Critically I comitted the group to a tight schedule that in turn depended on another company hitting an even more impossible timeline. When they missed their dates, we experienced a failure chain reaction. I learned a lot from that disastrous project:
Don't believe people just because you like them and they seem – and probably are – earnest. If you have a hunch that they can't make a date, don't be shy.
No matter what your management does to you, don't commit to an impossible schedule: imagine what they will do to you after you miss it.
That faint clanging sound you keep hearing inside your head is your common sense, trying to tunnel out through all the rock.

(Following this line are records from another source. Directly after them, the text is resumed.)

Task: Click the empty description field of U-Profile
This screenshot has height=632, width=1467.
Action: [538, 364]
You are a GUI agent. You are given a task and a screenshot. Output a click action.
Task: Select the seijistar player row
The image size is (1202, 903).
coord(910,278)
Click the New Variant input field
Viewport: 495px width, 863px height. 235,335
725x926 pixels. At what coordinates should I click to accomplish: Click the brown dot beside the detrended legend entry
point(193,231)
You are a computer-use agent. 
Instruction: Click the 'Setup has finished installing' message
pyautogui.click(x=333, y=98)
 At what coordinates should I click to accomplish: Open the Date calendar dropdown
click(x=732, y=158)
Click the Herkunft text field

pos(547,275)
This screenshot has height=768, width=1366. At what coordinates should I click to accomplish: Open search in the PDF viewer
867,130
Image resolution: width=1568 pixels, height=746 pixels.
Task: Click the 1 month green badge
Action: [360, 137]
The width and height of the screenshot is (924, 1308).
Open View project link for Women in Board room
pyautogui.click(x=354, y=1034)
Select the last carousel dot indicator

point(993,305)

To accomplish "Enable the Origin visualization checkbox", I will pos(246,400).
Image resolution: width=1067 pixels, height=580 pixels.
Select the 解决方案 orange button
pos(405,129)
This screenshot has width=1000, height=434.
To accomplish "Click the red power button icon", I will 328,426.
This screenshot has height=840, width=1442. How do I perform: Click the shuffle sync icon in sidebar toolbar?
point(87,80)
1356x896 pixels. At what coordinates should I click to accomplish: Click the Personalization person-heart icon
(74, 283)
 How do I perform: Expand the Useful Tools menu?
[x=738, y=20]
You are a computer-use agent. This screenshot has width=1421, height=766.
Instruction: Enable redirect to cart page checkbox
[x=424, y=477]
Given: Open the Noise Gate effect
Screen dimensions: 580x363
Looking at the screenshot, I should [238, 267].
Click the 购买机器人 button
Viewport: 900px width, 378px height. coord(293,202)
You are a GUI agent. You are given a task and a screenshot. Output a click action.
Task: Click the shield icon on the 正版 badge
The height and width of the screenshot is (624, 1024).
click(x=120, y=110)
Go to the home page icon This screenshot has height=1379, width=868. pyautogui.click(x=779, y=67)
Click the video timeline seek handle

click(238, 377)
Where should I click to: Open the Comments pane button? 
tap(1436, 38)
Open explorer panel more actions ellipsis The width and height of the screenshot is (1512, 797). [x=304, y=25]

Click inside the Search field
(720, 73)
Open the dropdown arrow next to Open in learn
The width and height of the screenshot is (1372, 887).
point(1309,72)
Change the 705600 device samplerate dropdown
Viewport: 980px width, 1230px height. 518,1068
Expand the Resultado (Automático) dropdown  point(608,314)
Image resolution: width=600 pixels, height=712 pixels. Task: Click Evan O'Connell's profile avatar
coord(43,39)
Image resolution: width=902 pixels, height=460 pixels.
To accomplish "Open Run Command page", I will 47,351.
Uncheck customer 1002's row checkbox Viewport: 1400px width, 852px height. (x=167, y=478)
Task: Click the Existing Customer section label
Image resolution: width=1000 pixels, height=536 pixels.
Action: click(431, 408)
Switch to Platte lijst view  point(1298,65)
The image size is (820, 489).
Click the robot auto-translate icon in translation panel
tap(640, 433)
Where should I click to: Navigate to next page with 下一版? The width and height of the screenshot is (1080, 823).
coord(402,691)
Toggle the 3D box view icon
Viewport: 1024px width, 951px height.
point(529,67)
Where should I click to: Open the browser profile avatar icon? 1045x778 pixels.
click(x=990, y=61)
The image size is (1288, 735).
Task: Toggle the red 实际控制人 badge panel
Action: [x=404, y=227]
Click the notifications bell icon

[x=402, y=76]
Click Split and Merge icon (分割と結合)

And so the project failed. Several million dollars – and this was in the days when several million dollars was real money – down the drain and not a thing to show for it. They say that success has a thousand parents but that failure is an orphan, and that was one lonely failure.
A couple of weeks after the project ended, with the post cancellation depression hanging around the office like fog, I met with the engineering team. I was upset about the project. I was upset that I had screwed up. And I was woried about the future of the team. During the meeting I just blurted out that it was my fault. I was the one that messed up. Not them. I should have known, hell I did know, but I hadn't acted on what I knew.
It did me a lot of good to just say it, but it did the team a lot of good too. Two things changed after that meeting. Some, not all, but some, of the depression lifted. And those people began to act as though they would follow me off that same cliff again. Well not actually all the way off the cliff. And certainly not that same cliff. It did, however, seem like they might follow me into areas known to have similar cliffs. Somehow, just by telling them the truth, by admitting that I had screwed up, I had restored some of their confidence in me. Sure Olsen is an idiot, I imagine them thinking, but at least he isn't blaming us.
Be right about something
It goes against something in us, especially as we get into management jobs, to admit that we were wrong. But when you are wrong, especially when you are wrong in a way that causes the whole team to fail, you gotta own up. Not that mistakes were made. Not that it could have been done better. Not even I did the best I could. No, it has to be I was wrong.
You can't change the past. You can't remake that wrong decision and be right. But you can be right about being wrong. Teams thrive on accountability and you need to show people that you are accountable too. By showing them that you can take your share of the blame, you can demonstrate to the team that the team is important to you too.